Il diritto all’oblio si configura come un diritto alla cancellazione dei propri dati personali in forma rafforzata.

Nell’era digitale ciascun utente può pubblicare in rete notizie, foto, video, audio e, in generale, contenuti che si riferiscano sia all’utente medesimo che a terzi soggetti.

Può capitare che detti contenuti vengano successivamente ritenuti pregiudizievoli per la reputazione del diretto interessato, oltre che lesivi della sua privacy.

Può anche verificarsi che vengano pubblicati online contenuti multimediali suscettibili di dare un’immagine distorta o non più attuale del soggetto cui si riferiscono. Tali dati e notizie, una volta pubblicati online, possono diventare facilmente reperibili da chiunque acceda alla rete, nella misura in cui i predetti contenuti siano rintracciabili e raggiungibili attraverso i classici motori di ricerca.

In queste ipotesi il diretto interessato, onde evitare che notizie ritenute pregiudizievoli ed offensive continuino ad essere di pubblico dominio, può ottenere la rimozione dai motori di ricerca di tutti i link e riferimenti che rimandino ai contenuti online in questione, invocando, appunto, il c.d. “diritto all’oblio”.

Il diritto all’oblio è, quindi, il diritto di ciascun soggetto ad essere per così dire “dimenticato” dalle banche dati, dai mezzi di informazione, dai motori di ricerca che detengano i suoi dati in relazione ad un’attività di trattamento che siano autorizzati a compiere dal diretto interessato o dalla legge e si colloca, nel quadro dei diritti della personalità, come una particolare forma di garanzia connaturata al diritto alla riservatezza.

■ RECORD FORNITI:
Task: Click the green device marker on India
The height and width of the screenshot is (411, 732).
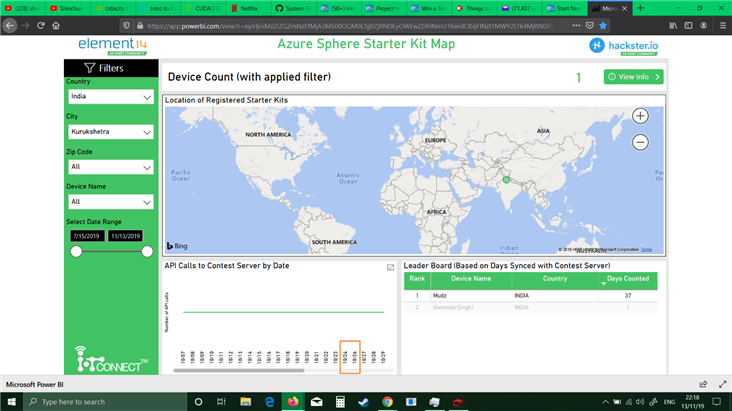Action: pyautogui.click(x=506, y=180)
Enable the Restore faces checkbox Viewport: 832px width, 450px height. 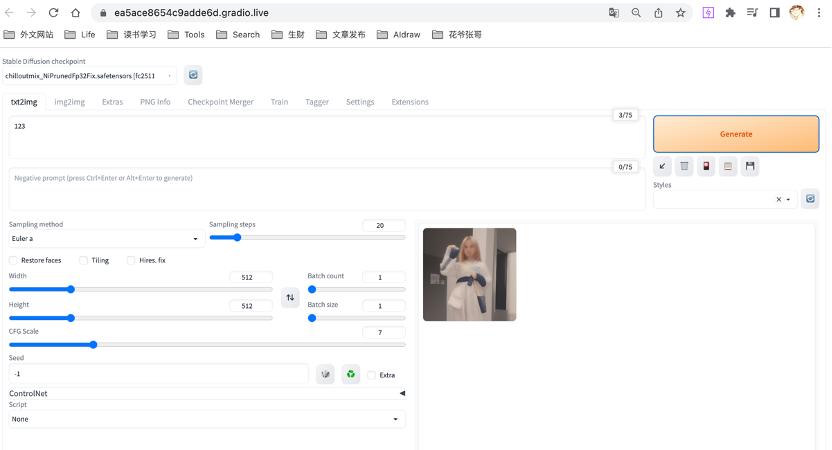14,260
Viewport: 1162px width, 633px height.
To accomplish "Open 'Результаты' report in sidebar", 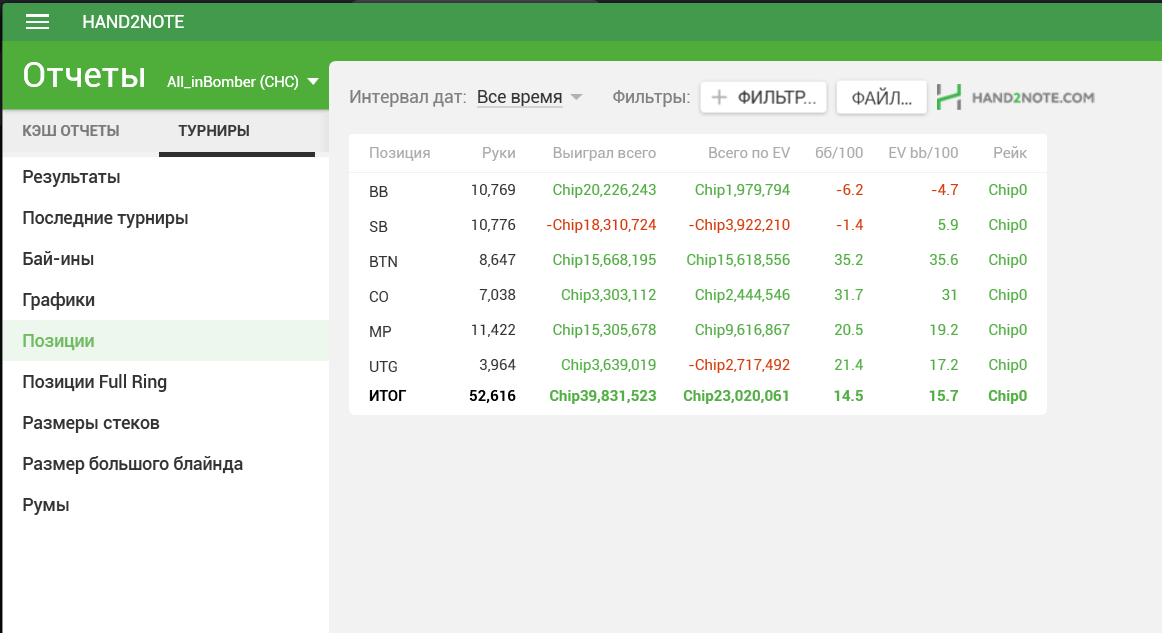I will (71, 177).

■ CONSEGNE:
#1 Secondo l'estratto sul diritto all'oblio, da quali soggetti ciascuno ha il diritto di essere "dimenticato"? Elencali tutti.
#2 Prosegui l'estratto sul diritto all'oblio a partire dalla sua ultima frase.
I record non hanno alcun legame con l'estratto.

■ RISPOSTE:
#1 Le banche dati, i mezzi di informazione e i motori di ricerca.

#2
Il diritto all’oblio si attua, in concreto, mediante la rimozione di tutti quei link e riferimenti che rimandino ad un contenuto online ritenuto lesivo.

Il meccanismo che consente la rimozione di tali link dai motori di ricerca e, di conseguenza, l’impossibilità di trovare agevolmente certi contenuti presenti in rete, è definito “deindicizzazione”. Tecnicamente, pertanto, è attraverso la c.d. “deindicizzazione” che si attua il diritto all’oblio in rete.

La richiesta di deindicizzazione va rivolta direttamente a Google o ad altro titolare del motore di ricerca da cui si vogliano eliminare i link in questione. Google ha messo a disposizione un modulo online, dove bisognerà indicare, in particolare, un indirizzo mail di contatto, il link che s’intende eliminare, la motivazione e la copia di un documento d’identità del richiedente. Ricevuta la richiesta di deindicizzazione, Google ha l’obbligo di lavorarla in tempi brevi. Google, tuttavia, non dovrà applicare il diritto all’oblio su scala globale: non sarà infatti obbligato a rimuovere i link a contenuti che alcuni utenti non vorrebbero più far vedere in nome del diritto all’oblio fuori dall’Unione europea.

La deindicizzazione non equivale tuttavia ad eliminare definitivamente la notizia, il dato o il contenuto multimediale pregiudizievole: a tal fine, occorrerà rivolgersi direttamente al titolare del trattamento, ovvero al responsabile del trattamento di quel dato e richiederne la cancellazione dal proprio sito internet.

Giuridicamente, il diritto all’oblio è un diritto di creazione prettamente giurisprudenziale, successivamente disciplinato dall’art. 17 del GDPR (Regolamento Generale sulla protezione dei dati personali), che ha introdotto espressamente il “diritto alla cancellazione“.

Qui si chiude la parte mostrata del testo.